*** RECORDS FOR THIS TASK Section Begins ***

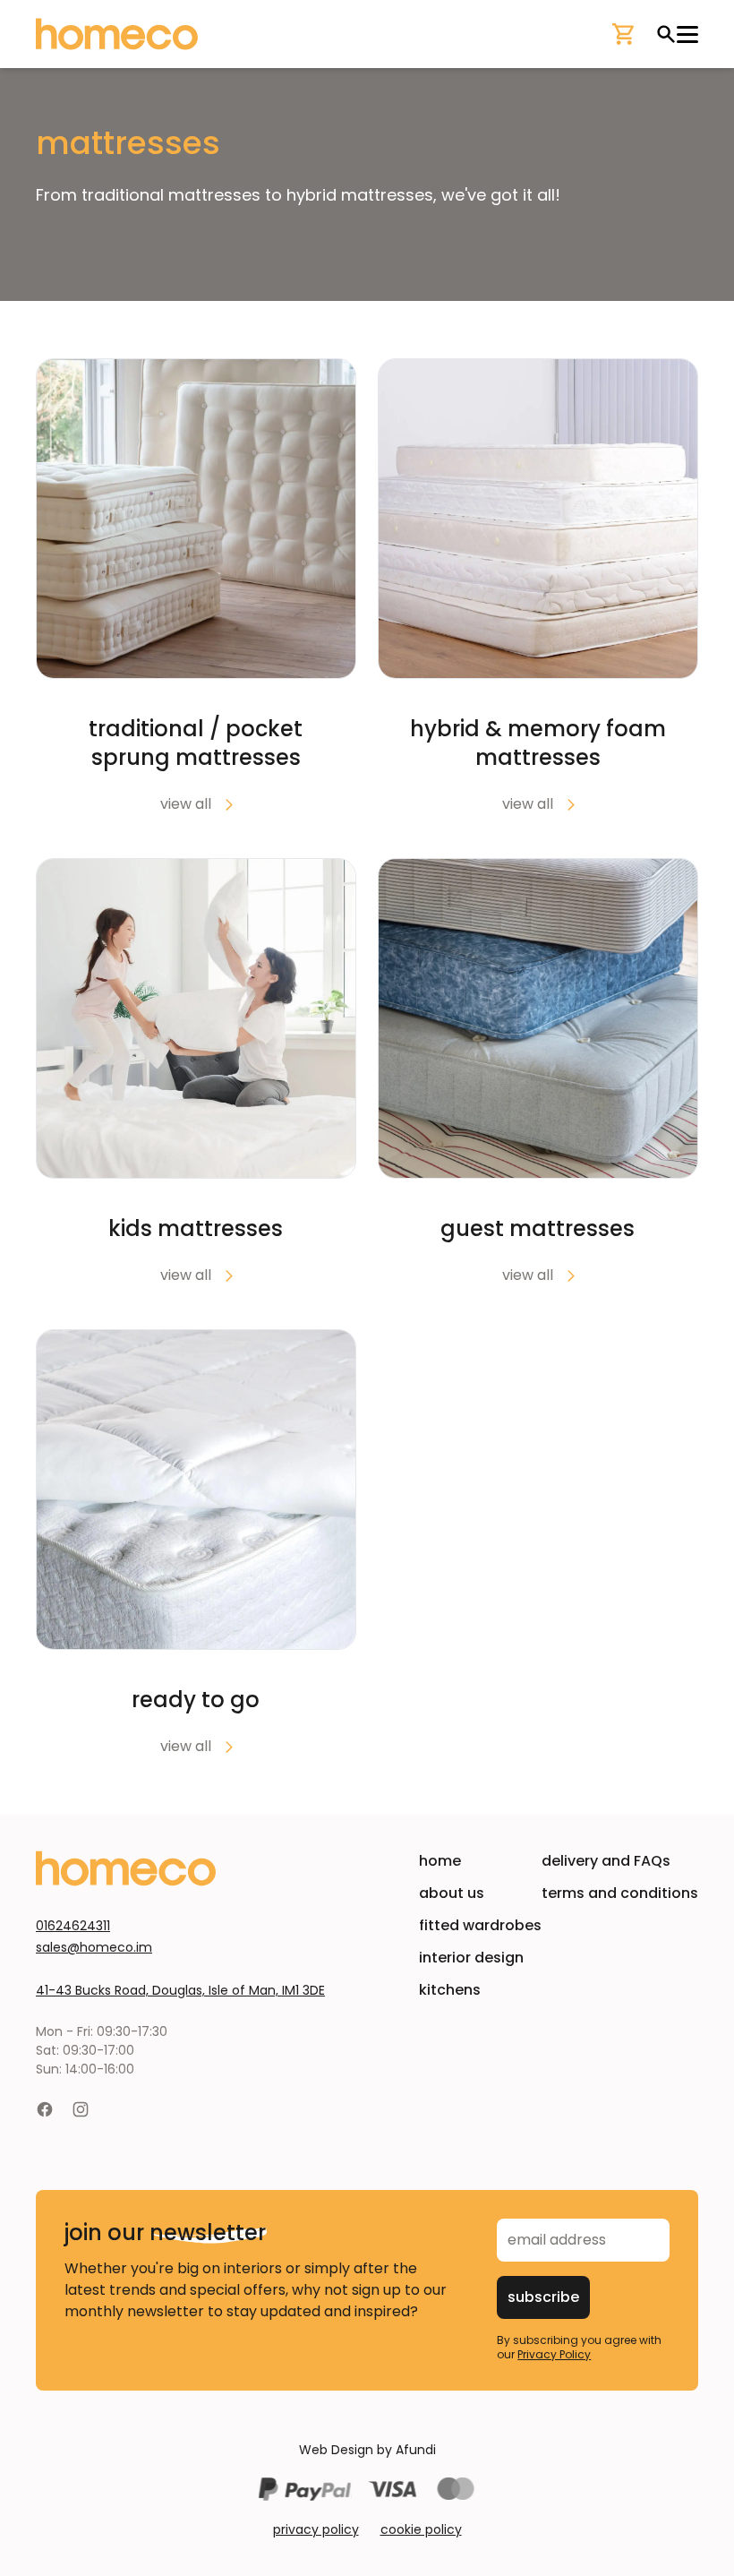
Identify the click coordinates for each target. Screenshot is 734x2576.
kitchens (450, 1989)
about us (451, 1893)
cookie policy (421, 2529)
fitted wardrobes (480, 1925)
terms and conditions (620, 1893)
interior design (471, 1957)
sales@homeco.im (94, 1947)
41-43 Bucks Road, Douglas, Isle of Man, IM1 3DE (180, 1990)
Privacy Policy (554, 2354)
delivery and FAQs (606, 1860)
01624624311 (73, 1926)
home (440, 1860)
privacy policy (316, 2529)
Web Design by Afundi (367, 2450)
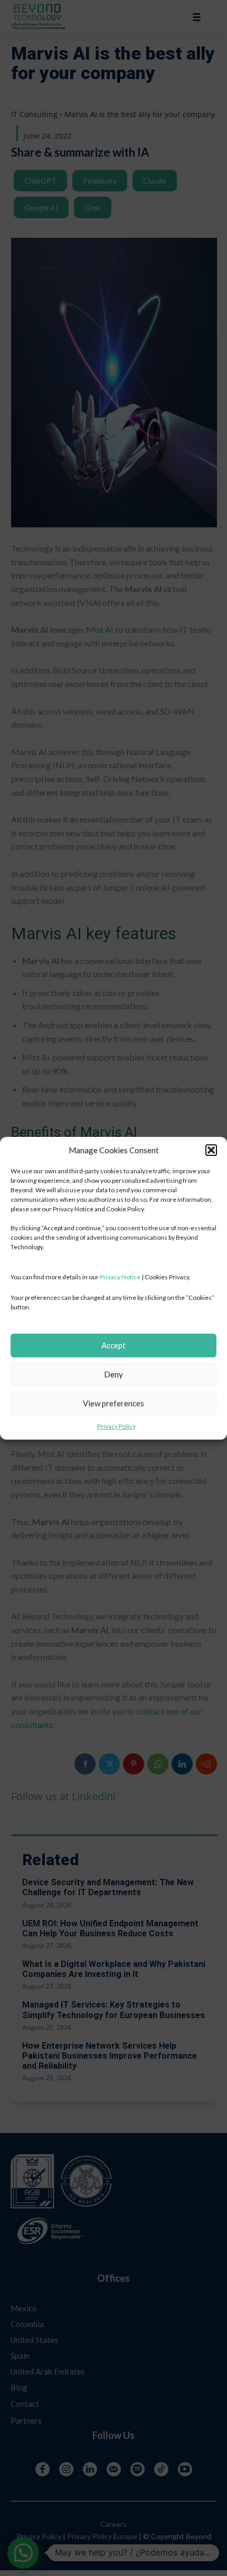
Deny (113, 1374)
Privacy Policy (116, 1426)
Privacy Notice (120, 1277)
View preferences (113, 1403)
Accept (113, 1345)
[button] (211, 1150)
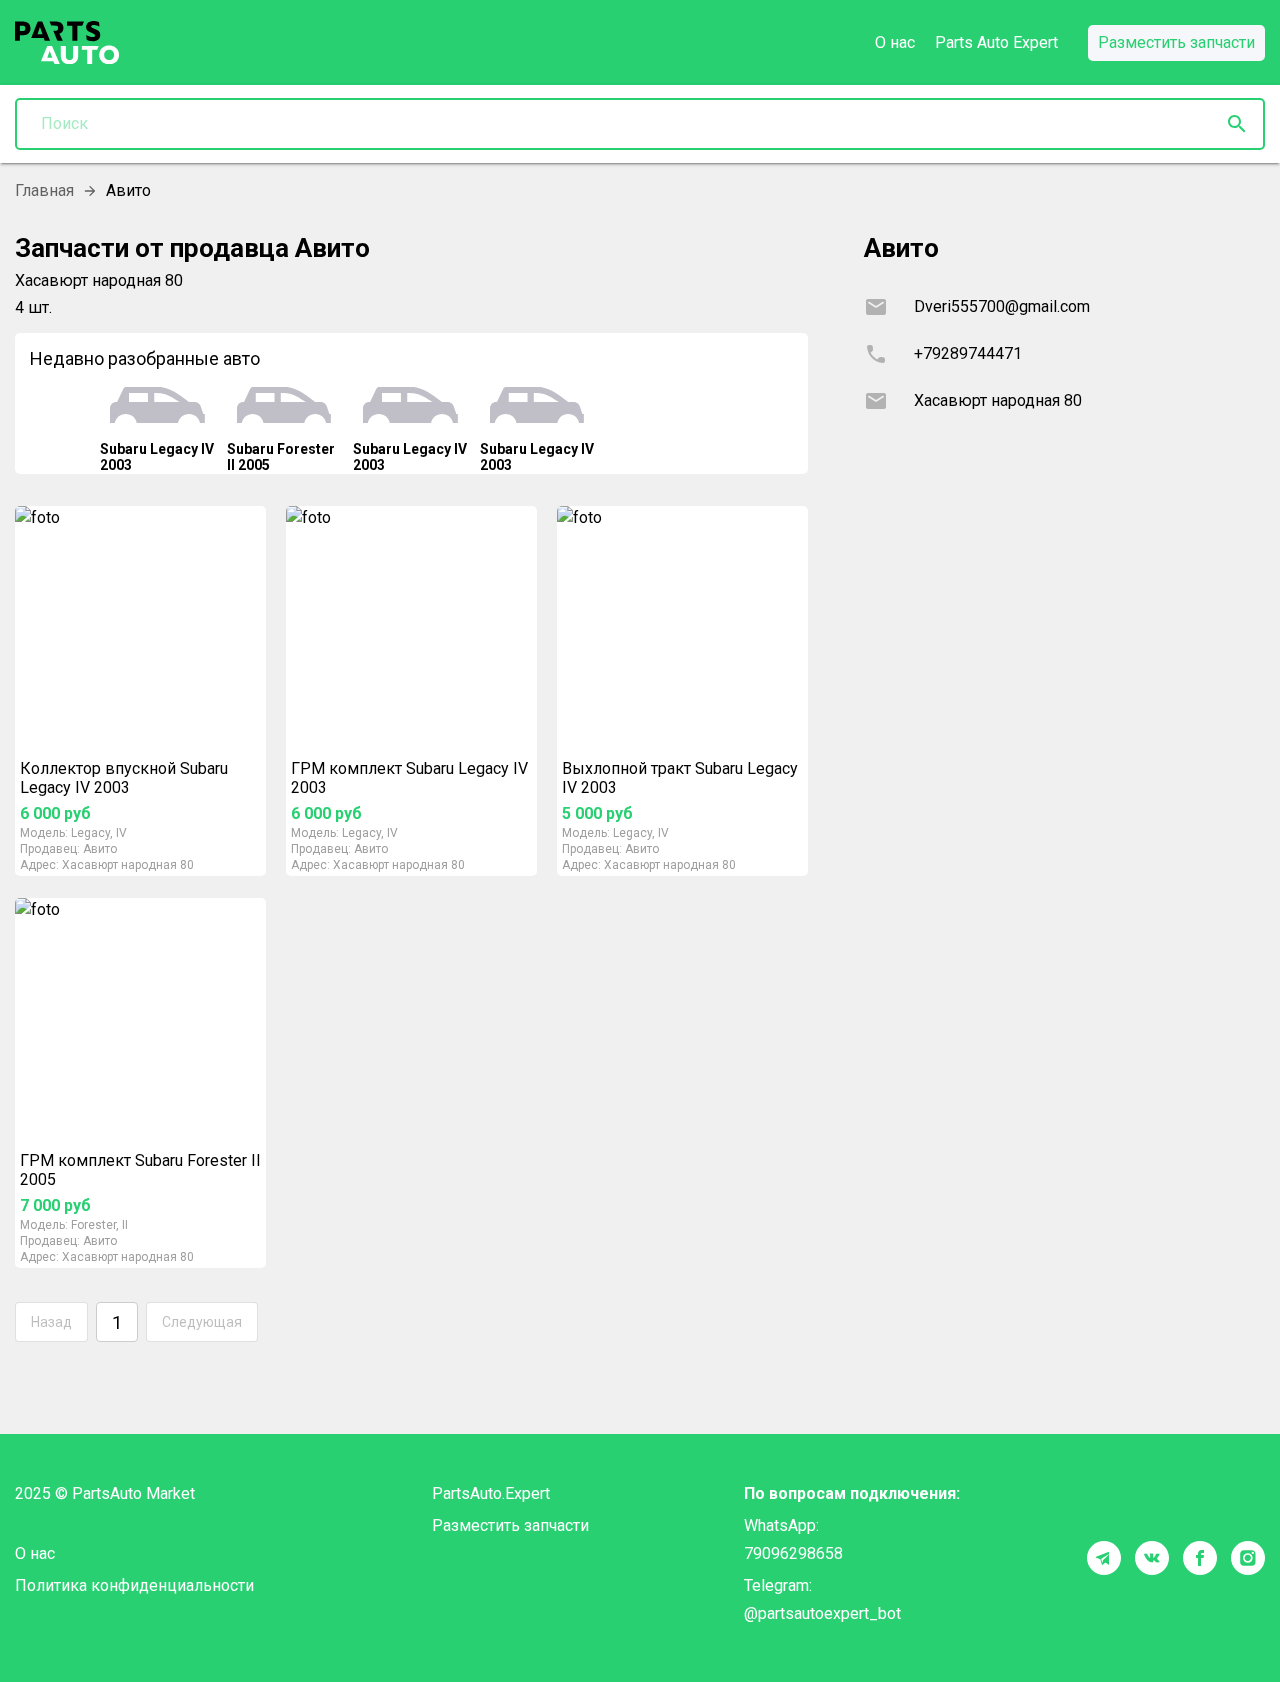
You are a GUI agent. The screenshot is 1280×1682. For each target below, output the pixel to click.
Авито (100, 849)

*** RECORDS FOR THIS TASK Section Ends ***

▶ [WHAT IS BEING ASKED] All the lines above are to be reproduced exactly, except the pictures.

▶ [PROBLEM SOLUTION]
Identify the click coordinates for each target. Screenshot is 734x2576.
kitchens (450, 1989)
about us (451, 1893)
cookie policy (421, 2529)
fitted wardrobes (480, 1925)
terms and conditions (620, 1893)
interior design (471, 1957)
sales@homeco.im (94, 1947)
41-43 Bucks Road, Douglas, Isle of Man, IM1 3DE (180, 1990)
Privacy Policy (554, 2354)
delivery and FAQs (606, 1860)
01624624311 (73, 1926)
home (440, 1860)
privacy policy (316, 2529)
Web Design by Afundi (367, 2450)
Deny (113, 1374)
Privacy Policy (116, 1426)
Privacy Notice (120, 1277)
View preferences (113, 1403)
Accept (113, 1345)
[button] (211, 1150)
You are a GUI agent. The screenshot is 1280×1682. For each target below, output the pixel to click.
Авито (100, 849)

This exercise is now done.